I nodded, which proved to be a mistake. I closed my eyes again. “Gimme a few.” Morgana and Erza walked off, I heard, but Kazumi and Sabine stayed by me, both sitting next to me and making me feel safe, nestled against a tree.
After an hour, Erza’s medicine started working, and the painful pressure behind my eyes started to subside. Another thirty minutes and I felt good enough to get up and eat something. Silently, we had a meal around the fire, the last of our salted fish, before we began the last leg of our journey through the forest. I saw a lot of relieved faces looking at me, and a lot of worried ones. Tilly, seemingly uncaring, was chomping down on her food, and it made me smile to know that some things didn’t really change. Without the oppressive darkness, I figured she was much more comfortable.
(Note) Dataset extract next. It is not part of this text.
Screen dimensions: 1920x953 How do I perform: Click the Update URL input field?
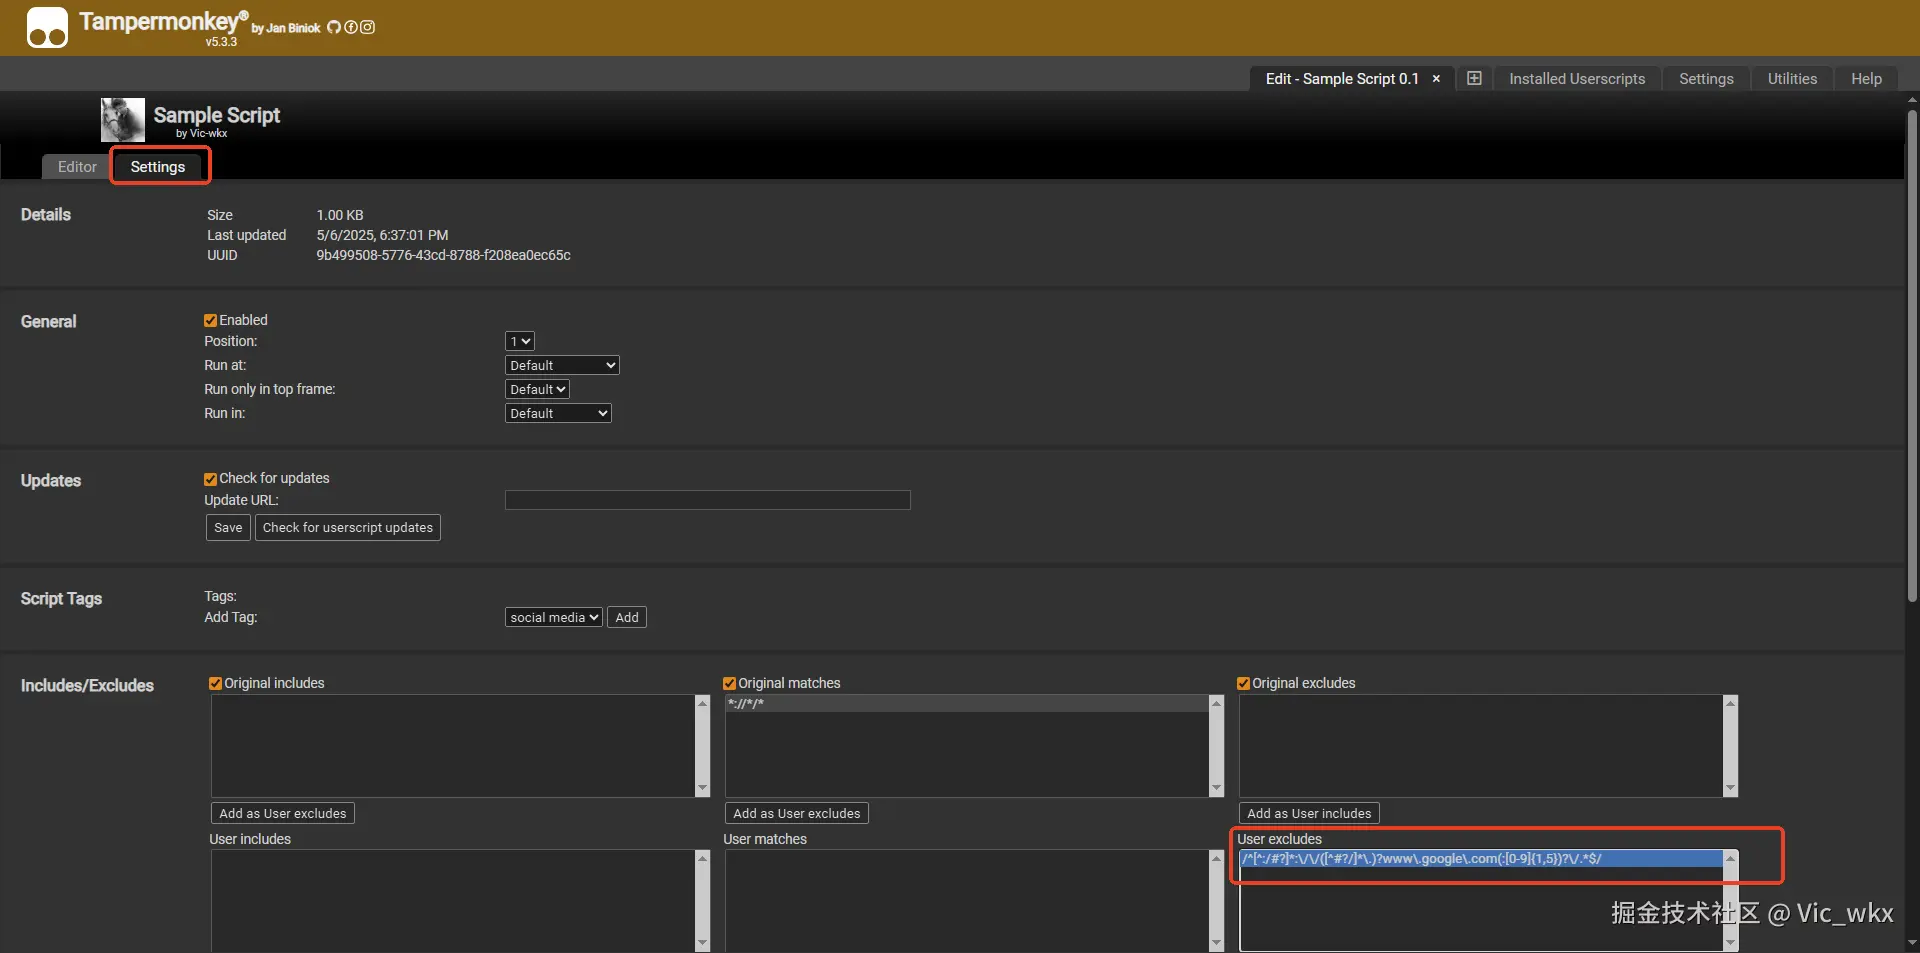[x=707, y=500]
We packed all of our things -- though I noticed that my pack was a lot lighter and I couldn’t help but wonder who had taken some of the weight out of it -- and for the first time I walked through the Deepwood on my own strength. It was a strange place, almost surreal, like watching a silent film. Sound propagated infinitely, bouncing off the trees until everything sounded like a hushed whisper.
We kept quiet for most of it, and I was a little disheartened to find that the shadows between the trees were beginning to deepen again. We were reaching the edge of the Deepwood, which meant that true darkness would be around us again soon. I hoped that our second journey through the abyss would be less eventful.
Of course, I utterly failed to knock on wood.
There was a sound, off in the distance, slow and painful, and I knew instinctively that one of the trees was starting to topple. A massive plant like that, splintering at its base and shattering everything in its path as it slowly fell over, was a terrifying thought. Hundreds of feet, thousands of tons of dying wood crashing down to the forest floor was scary enough, but what really got to me was wondering what could cause something like that to fall over.
The crashing seemed to last for minutes. At first we just stood still, trying to figure out which direction it was coming from, but after a while Morgana urged us to keep going, pick up the pace, and we did.
“What was that?” I asked her.
“I doubt we wish to find out, unless you wish to test your mettle against everything in these woods,” she said, and began to turn away when we felt a rumbling underneath us. “I think,” she said, “we should start running.” She raised her voice enough so we could hear her over the noise that was coming from behind us, from all around us, the sound of a thousand animals that lived hidden in these woods, all beginning to panic.
As we started to move faster and raised our lanterns to the deepening dark behind us, we could hear the sounds of a growing stampede behind us getting closer.